Dorothy packed up their food and they decided to continue on their way. She was careful to guide the scarecrow away from the holes while Toto walked ahead. The trees thickened and soon they came to the dark forest. The sun was low in the sky, but in the trees it was even darker.
“Scarecrow, it’s starting to be too dark for me to see and we need to find a place to sleep. You said that you can see in the dark. Will you look for a sheltered place for us to spend the night?”
“I will look,” he said.
She wrapped her right arm through the Scarecrows and felt Toto move next to her left ankle.
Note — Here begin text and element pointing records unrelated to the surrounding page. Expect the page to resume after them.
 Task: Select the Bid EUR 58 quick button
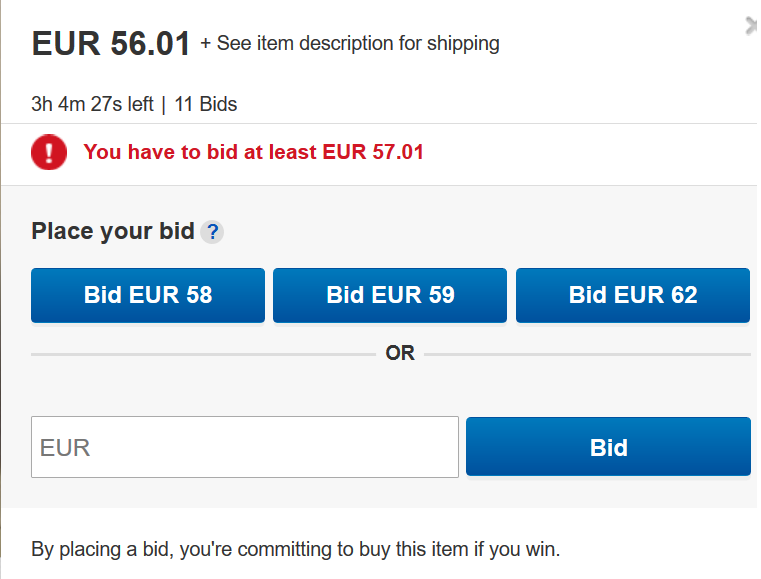(x=148, y=295)
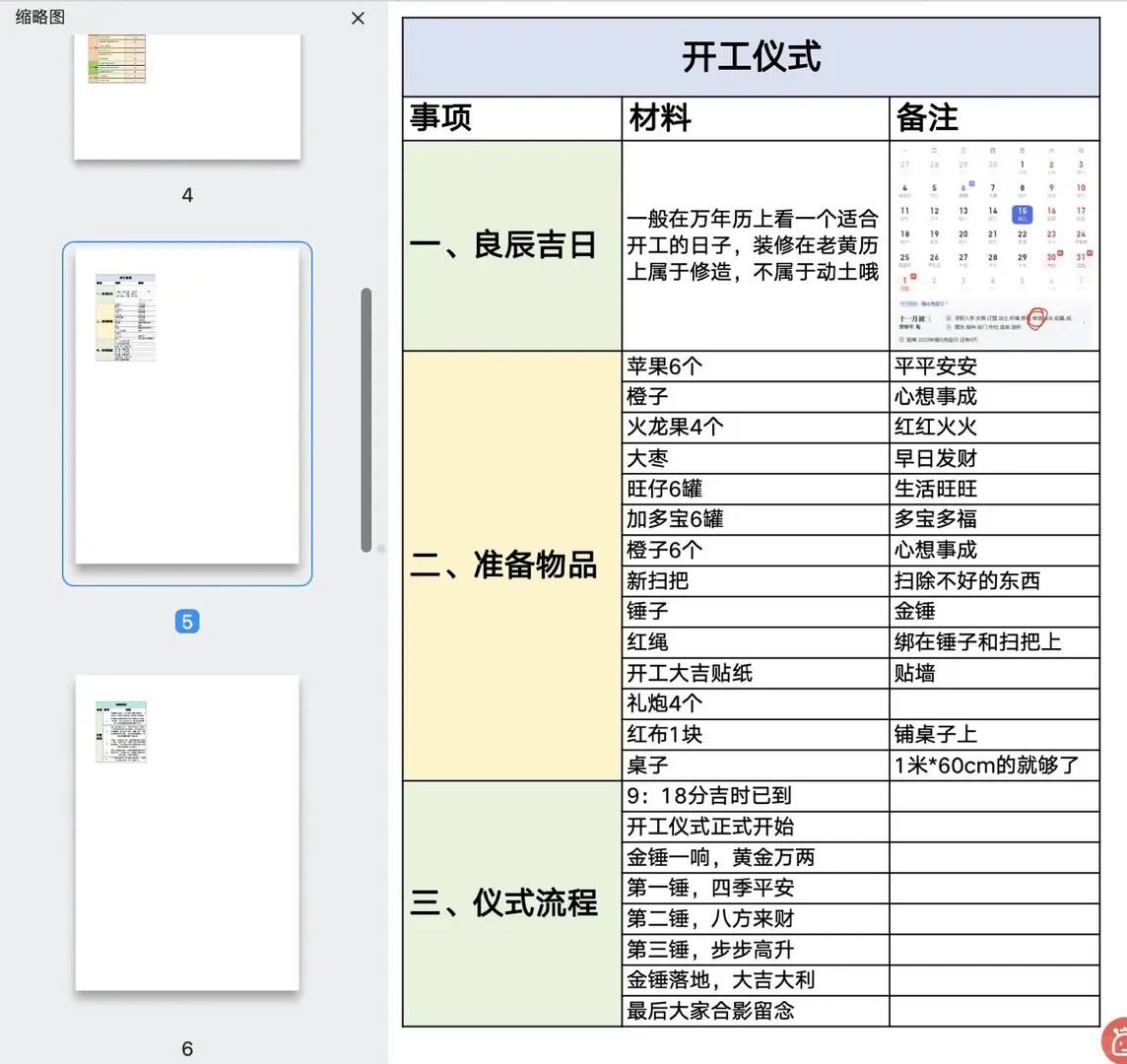Select the 二、准备物品 cell
The image size is (1127, 1064).
tap(511, 565)
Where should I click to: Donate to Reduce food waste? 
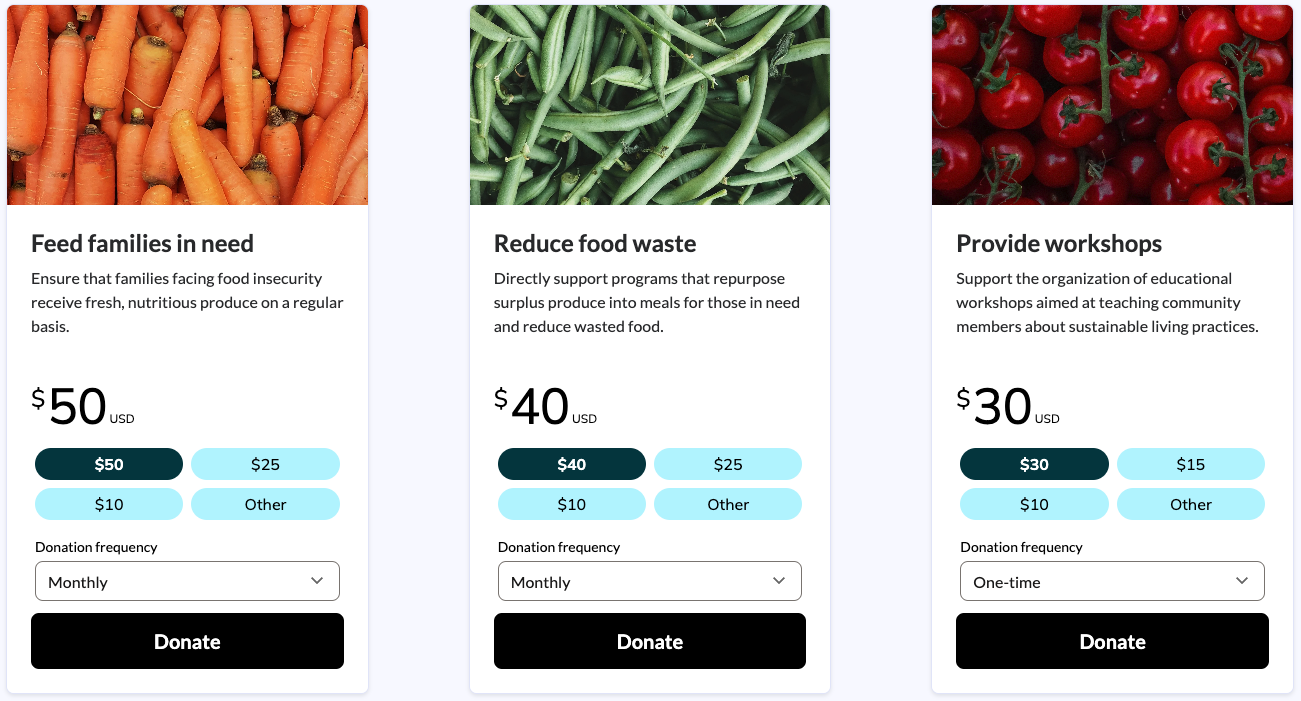(x=650, y=641)
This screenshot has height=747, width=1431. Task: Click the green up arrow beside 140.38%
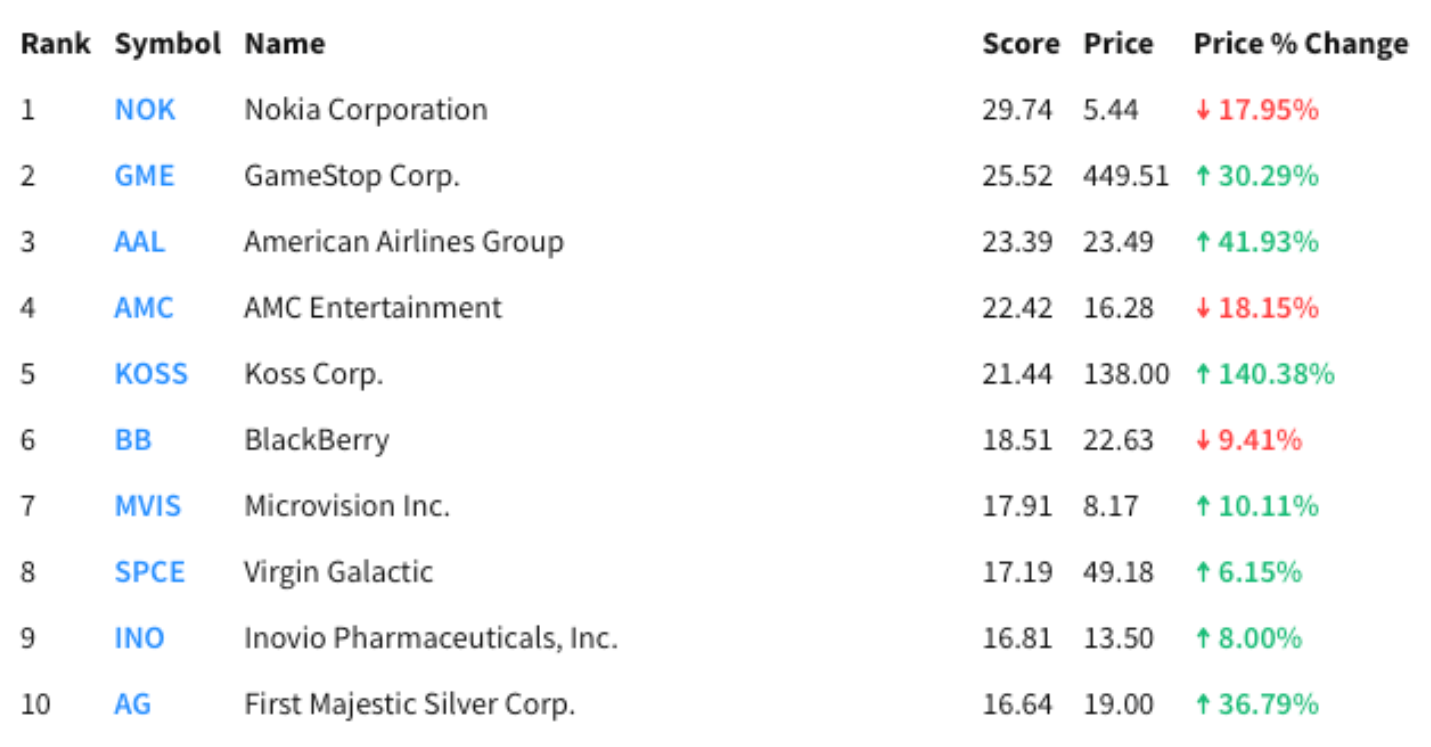point(1202,375)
“Scarecrow, I can not keep us from falling if we come to more holes in the ground. You must tell me if you see something in the road.”
The scarecrow did his best to tell Dorothy what he saw. Toto, who could see well in the dark, would stop and bark if anything was in their path. In this way, they continued to move slowly through the dark forest.
“Dorothy,” said the Scarecrow, “There is a house on the side of the road. It is set back a bit, covered in branches with trees growing up against it’s sides. Do you want to go there?”
“Yes, please. I am very tired.”
Scarecrow and Toto guided her to the door. It was broken and hung from it’s hinges. They went inside and the Scarecrow showed her to a corner that was covered with thick leaves. Dorothy curled up and immediately fell fast asleep with Toto in her arms. The Scarecrow stood nearby, watching over them as they slept, waiting for the sun to rise.